Hand back every line from the beginning of the data below through the line containing "Task: Click the 取消 button in Fill dialog", word for word and free of pictures.

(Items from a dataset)
::::::

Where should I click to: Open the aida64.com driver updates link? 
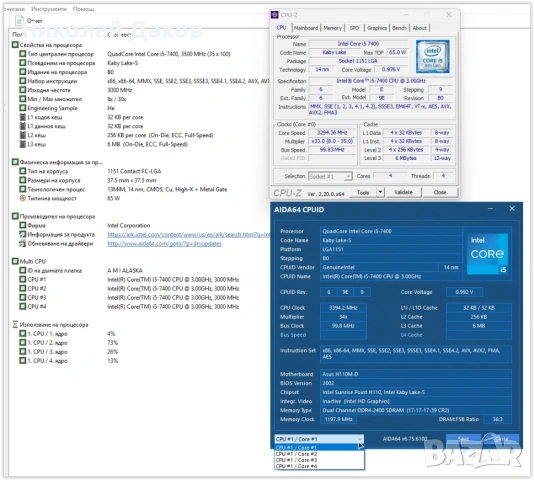(x=164, y=243)
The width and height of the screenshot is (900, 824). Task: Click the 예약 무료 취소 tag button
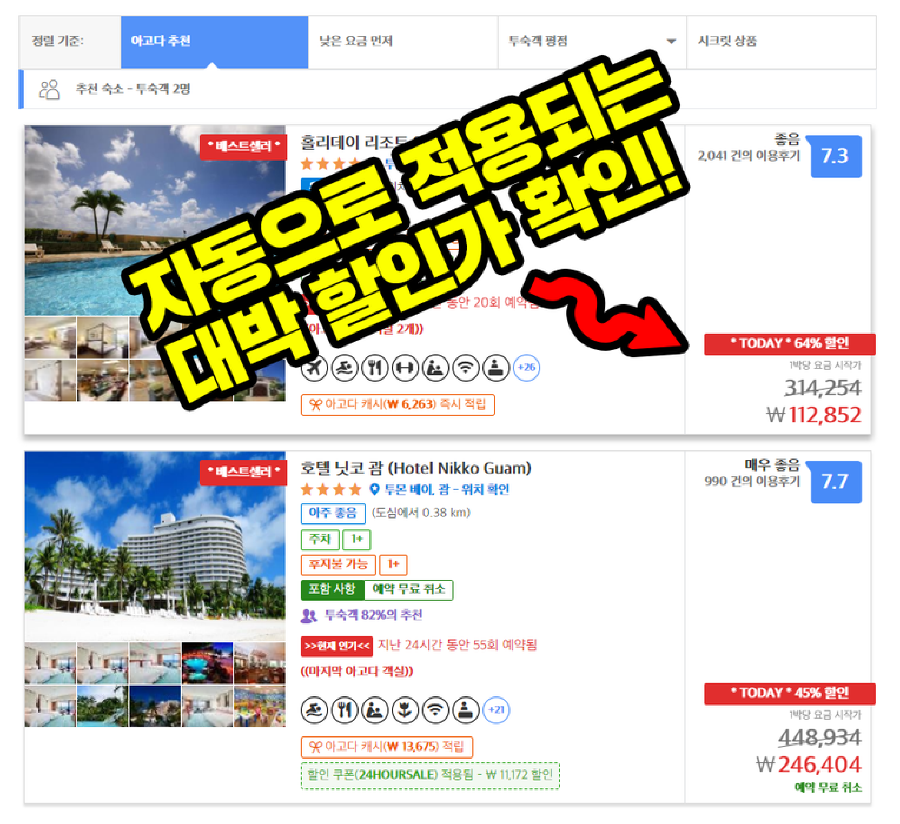pos(409,589)
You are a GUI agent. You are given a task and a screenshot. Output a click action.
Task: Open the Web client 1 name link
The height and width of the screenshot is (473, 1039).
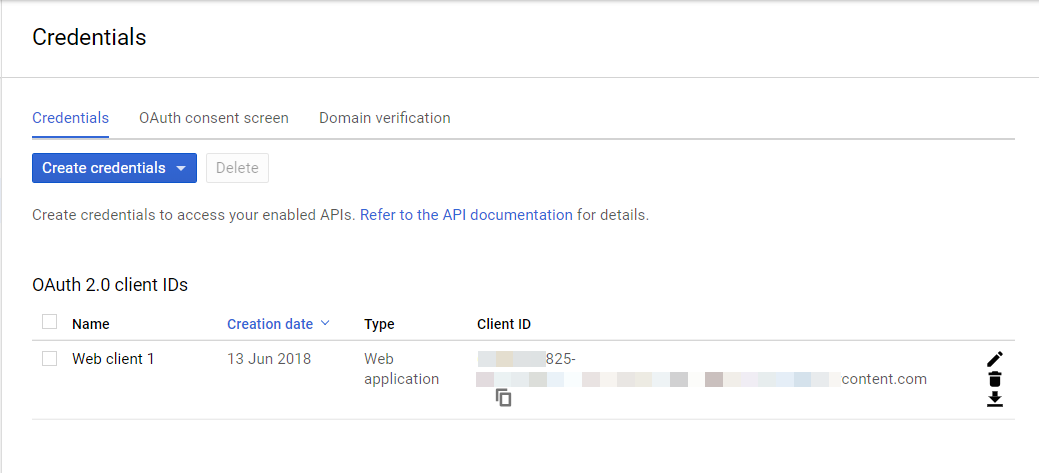point(113,359)
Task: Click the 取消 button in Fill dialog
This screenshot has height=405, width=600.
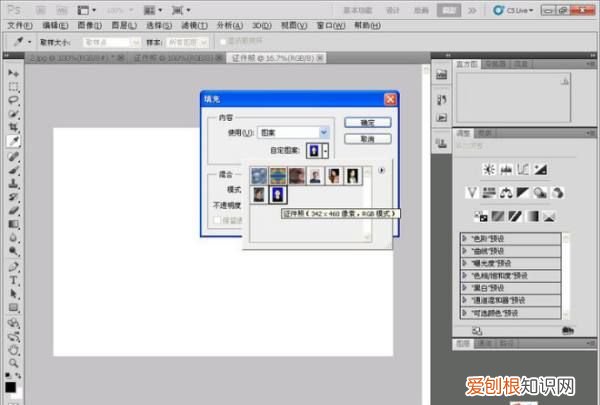Action: click(367, 139)
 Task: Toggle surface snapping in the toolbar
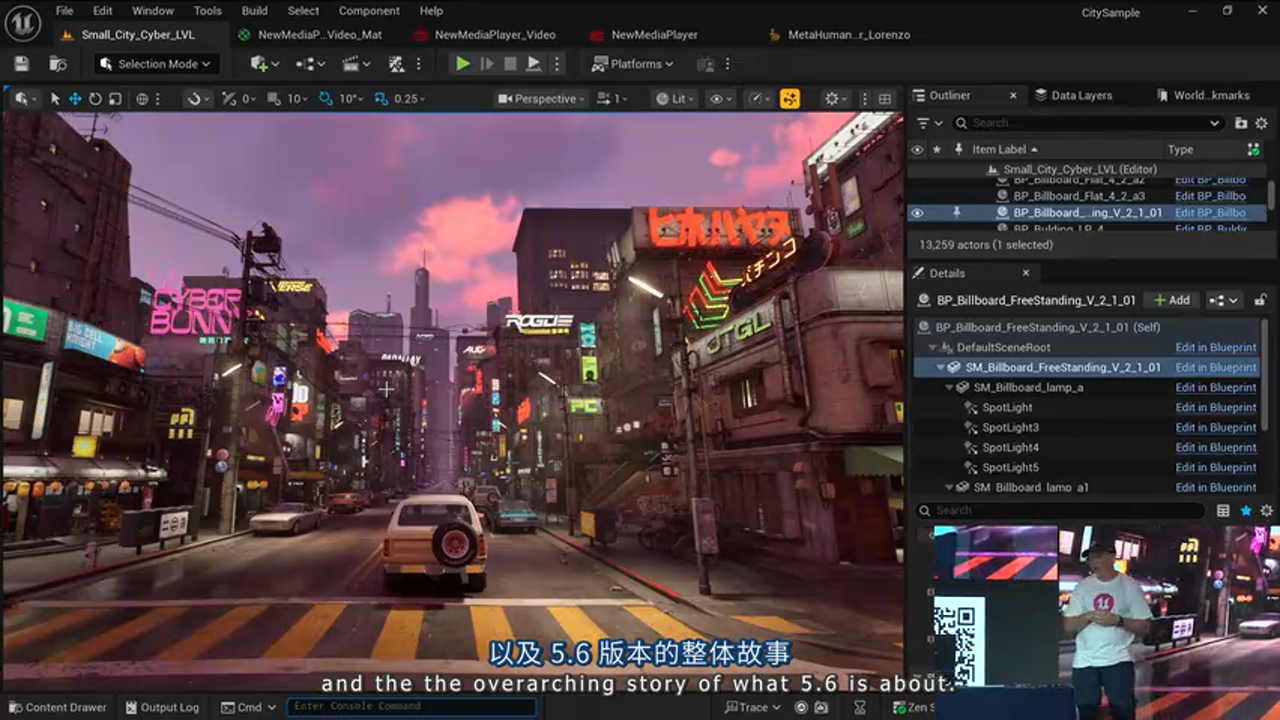[x=227, y=97]
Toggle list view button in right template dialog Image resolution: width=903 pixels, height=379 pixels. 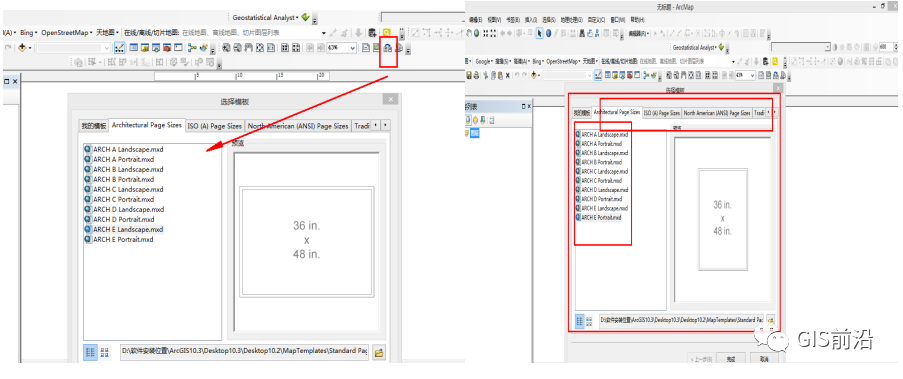tap(580, 321)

::::::

Solved problem —
Where should I click to: Open the aida64.com driver updates link? 
(x=164, y=243)
The width and height of the screenshot is (900, 824). Task: Click the 예약 무료 취소 tag button
pos(409,589)
You are a GUI agent. You are given a task and a screenshot. Output a click action.
Task: Open the Web client 1 name link
The height and width of the screenshot is (473, 1039).
point(113,359)
Task: Click the 取消 button in Fill dialog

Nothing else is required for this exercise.